- Page excerpt
-------
Key pathway involved in MODY diabetes. The pathway components highlighted in red illustrate that the basic network structure is of type 1.c, with a subnet of type 1.c embedded in a larger network of the same type. The disease type that results from haploinsufficiency of each gene is shown in parentheses.

To gain some understanding of the effect of the feedback loops on system dynamics, simulations of the MODY network were carried out with the Bionet modeling program [26]. To generate results for statistical analysis, 100 80-year simulations were run for each of the MODY type 1 through 5. The plots in Figure 7 show typical results from one 80 year simulation for of each of MODY types 1 through 5. Simulations are intended to demonstrate the role of network structure, particularly the feedback loops, on network dynamics. The time scales and relative reaction rates were set to give realistic output values, but are not intended to reproduce precise second-by-second enzyme kinetics (for model details, see Methods). Insulin production level in the model was used as a marker for disease severity. Overall, deficiencies in gene production higher up the cascade might be expected to cause more severe downstream effects on insulin production.

Although the model for this pathway is deterministic, the imposition of stochastic fluctuations on the expression level of the involved genes causes every simulation time series to be different and potentially to have a different outcome. As discussed previously, if the system has complex or nonlinear characteristics, small perturbations can result in large outcome changes. The random variation in each allele is independent of the other. When two alleles are present the total protein production rate is relatively high and random variation of each allele offsets the other. When a gene is haploinsufficient, random fluctuations are higher, sometimes sufficient to engage the positive feedback loop, resulting in disease onset. The mean age of disease onset, variability in age of onset and the mean insulin level (indicative of disease severity) were computed for each set of simulations. Known disease characteristics and simulation results are shown in Table 3.

The sample simulations in Figure 8 are representative of the behavior for that MODY type, though the age of disease onset may vary considerably depending on the type. MODY2, for example, exhibited relatively uniform dynamics for all simulations, with consistent early onset but mild hypoglycemia (indicated by moderately low insulin level). MODY4 simulations show the most variation in age of onset, which is not apparent in a single plot, but insulin levels were relatively uniform after disease onset. The MODY4 network appears to have two stable states, either no disease at all or very high disease level (low insulin production) and the transition from no disease to disease state occurs rapidly at a wide variety of ages. This is typical of complex system behavior, although we have not done the requisite mathematical analysis to establish true complex system characteristics [19].

Figure 8

MODY simulations. Simulations of the MODY pathway shown in Figure 7 are shown for haploinsufficiency of hnf1a, glycokinase, hnf4a, Pd × 1 and hnf-1brespectively corresponding to MODY types 1 through 5.
-------
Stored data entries
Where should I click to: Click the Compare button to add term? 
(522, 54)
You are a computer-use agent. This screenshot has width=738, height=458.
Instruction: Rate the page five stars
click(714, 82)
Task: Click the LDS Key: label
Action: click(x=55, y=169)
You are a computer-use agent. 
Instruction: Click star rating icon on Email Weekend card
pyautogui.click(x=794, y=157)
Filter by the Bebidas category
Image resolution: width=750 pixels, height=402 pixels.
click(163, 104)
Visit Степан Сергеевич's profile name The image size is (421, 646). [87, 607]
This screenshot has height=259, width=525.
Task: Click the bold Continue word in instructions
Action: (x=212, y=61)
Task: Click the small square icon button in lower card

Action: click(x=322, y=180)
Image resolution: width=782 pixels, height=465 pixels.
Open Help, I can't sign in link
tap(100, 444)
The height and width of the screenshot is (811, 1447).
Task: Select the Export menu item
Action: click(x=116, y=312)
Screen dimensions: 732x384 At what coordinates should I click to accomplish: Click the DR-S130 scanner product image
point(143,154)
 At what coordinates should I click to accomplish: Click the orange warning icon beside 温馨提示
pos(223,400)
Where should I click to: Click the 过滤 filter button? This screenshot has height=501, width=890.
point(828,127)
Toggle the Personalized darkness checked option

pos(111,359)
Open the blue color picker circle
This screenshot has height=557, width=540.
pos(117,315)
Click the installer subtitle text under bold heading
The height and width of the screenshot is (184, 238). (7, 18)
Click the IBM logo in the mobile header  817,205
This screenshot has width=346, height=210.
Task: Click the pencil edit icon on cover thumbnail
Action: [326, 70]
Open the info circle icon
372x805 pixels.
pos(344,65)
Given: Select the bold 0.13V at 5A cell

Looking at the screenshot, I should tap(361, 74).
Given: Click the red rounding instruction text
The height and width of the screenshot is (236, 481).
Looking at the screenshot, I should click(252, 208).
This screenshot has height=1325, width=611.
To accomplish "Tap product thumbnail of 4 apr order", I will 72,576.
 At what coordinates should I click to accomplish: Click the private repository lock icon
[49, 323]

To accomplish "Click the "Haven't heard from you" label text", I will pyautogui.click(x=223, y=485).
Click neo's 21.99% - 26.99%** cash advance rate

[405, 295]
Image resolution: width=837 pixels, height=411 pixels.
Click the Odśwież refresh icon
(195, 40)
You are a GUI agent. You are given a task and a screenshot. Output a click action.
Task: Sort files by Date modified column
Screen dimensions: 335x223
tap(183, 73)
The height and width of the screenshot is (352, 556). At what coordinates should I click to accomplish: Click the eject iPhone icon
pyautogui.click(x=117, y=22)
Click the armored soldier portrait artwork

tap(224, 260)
-------
- What you need to do
Please state what the MODY simulation excerpt says was used in the model as a marker for disease severity. The records were drawn from a separate source.

- Answer section
Insulin production level